■ PROBLEM DESCRIPTION
Transcribe the data. Leave out nothing.

------------------------------------------------

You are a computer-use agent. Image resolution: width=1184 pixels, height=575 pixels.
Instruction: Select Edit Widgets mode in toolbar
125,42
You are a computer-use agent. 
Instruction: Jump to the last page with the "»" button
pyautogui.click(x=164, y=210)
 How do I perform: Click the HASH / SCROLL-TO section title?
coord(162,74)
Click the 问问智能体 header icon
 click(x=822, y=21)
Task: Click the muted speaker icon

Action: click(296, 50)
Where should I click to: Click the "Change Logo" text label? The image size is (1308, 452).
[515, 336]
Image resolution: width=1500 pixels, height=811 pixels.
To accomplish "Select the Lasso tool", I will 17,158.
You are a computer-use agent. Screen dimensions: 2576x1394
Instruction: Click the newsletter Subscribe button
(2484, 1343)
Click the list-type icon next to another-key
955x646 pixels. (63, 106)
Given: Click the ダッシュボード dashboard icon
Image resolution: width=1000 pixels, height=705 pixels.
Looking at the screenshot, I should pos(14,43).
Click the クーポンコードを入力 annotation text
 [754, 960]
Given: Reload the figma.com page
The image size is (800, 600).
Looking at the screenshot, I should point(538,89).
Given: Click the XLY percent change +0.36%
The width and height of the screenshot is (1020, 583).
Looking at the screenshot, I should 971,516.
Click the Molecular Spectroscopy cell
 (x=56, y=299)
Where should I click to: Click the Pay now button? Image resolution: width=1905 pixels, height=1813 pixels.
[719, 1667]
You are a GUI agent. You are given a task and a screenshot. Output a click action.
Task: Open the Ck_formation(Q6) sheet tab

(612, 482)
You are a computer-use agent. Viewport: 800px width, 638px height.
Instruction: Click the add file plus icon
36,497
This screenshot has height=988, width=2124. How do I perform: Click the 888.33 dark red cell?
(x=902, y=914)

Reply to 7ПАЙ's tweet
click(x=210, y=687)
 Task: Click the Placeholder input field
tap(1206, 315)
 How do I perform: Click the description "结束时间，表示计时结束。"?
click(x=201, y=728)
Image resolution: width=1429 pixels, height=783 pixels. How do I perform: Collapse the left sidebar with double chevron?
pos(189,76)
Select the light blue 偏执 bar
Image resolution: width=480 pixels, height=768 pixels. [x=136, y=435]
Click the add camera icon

------------------------------------------------

■ REPLY TO THE TASK
You are a computer-use agent. Image resolution: width=1184 pixels, height=575 pixels.
Instruction: Select Edit Widgets mode in toolbar
125,42
You are a computer-use agent. 
Instruction: Jump to the last page with the "»" button
pyautogui.click(x=164, y=210)
 How do I perform: Click the HASH / SCROLL-TO section title?
coord(162,74)
Click the 问问智能体 header icon
 click(x=822, y=21)
Task: Click the muted speaker icon

Action: click(296, 50)
Where should I click to: Click the "Change Logo" text label? The image size is (1308, 452).
[515, 336]
Image resolution: width=1500 pixels, height=811 pixels.
To accomplish "Select the Lasso tool", I will 17,158.
You are a computer-use agent. Screen dimensions: 2576x1394
Instruction: Click the newsletter Subscribe button
(2484, 1343)
Click the list-type icon next to another-key
955x646 pixels. (63, 106)
Given: Click the ダッシュボード dashboard icon
Image resolution: width=1000 pixels, height=705 pixels.
Looking at the screenshot, I should pos(14,43).
Click the クーポンコードを入力 annotation text
 [754, 960]
Given: Reload the figma.com page
The image size is (800, 600).
Looking at the screenshot, I should point(538,89).
Given: Click the XLY percent change +0.36%
The width and height of the screenshot is (1020, 583).
Looking at the screenshot, I should 971,516.
Click the Molecular Spectroscopy cell
 (x=56, y=299)
Where should I click to: Click the Pay now button? Image resolution: width=1905 pixels, height=1813 pixels.
[719, 1667]
You are a GUI agent. You are given a task and a screenshot. Output a click action.
Task: Open the Ck_formation(Q6) sheet tab

(612, 482)
You are a computer-use agent. Viewport: 800px width, 638px height.
Instruction: Click the add file plus icon
36,497
This screenshot has height=988, width=2124. How do I perform: Click the 888.33 dark red cell?
(x=902, y=914)

Reply to 7ПАЙ's tweet
click(x=210, y=687)
 Task: Click the Placeholder input field
tap(1206, 315)
 How do I perform: Click the description "结束时间，表示计时结束。"?
click(x=201, y=728)
Image resolution: width=1429 pixels, height=783 pixels. How do I perform: Collapse the left sidebar with double chevron?
pos(189,76)
Select the light blue 偏执 bar
Image resolution: width=480 pixels, height=768 pixels. [x=136, y=435]
Click the add camera icon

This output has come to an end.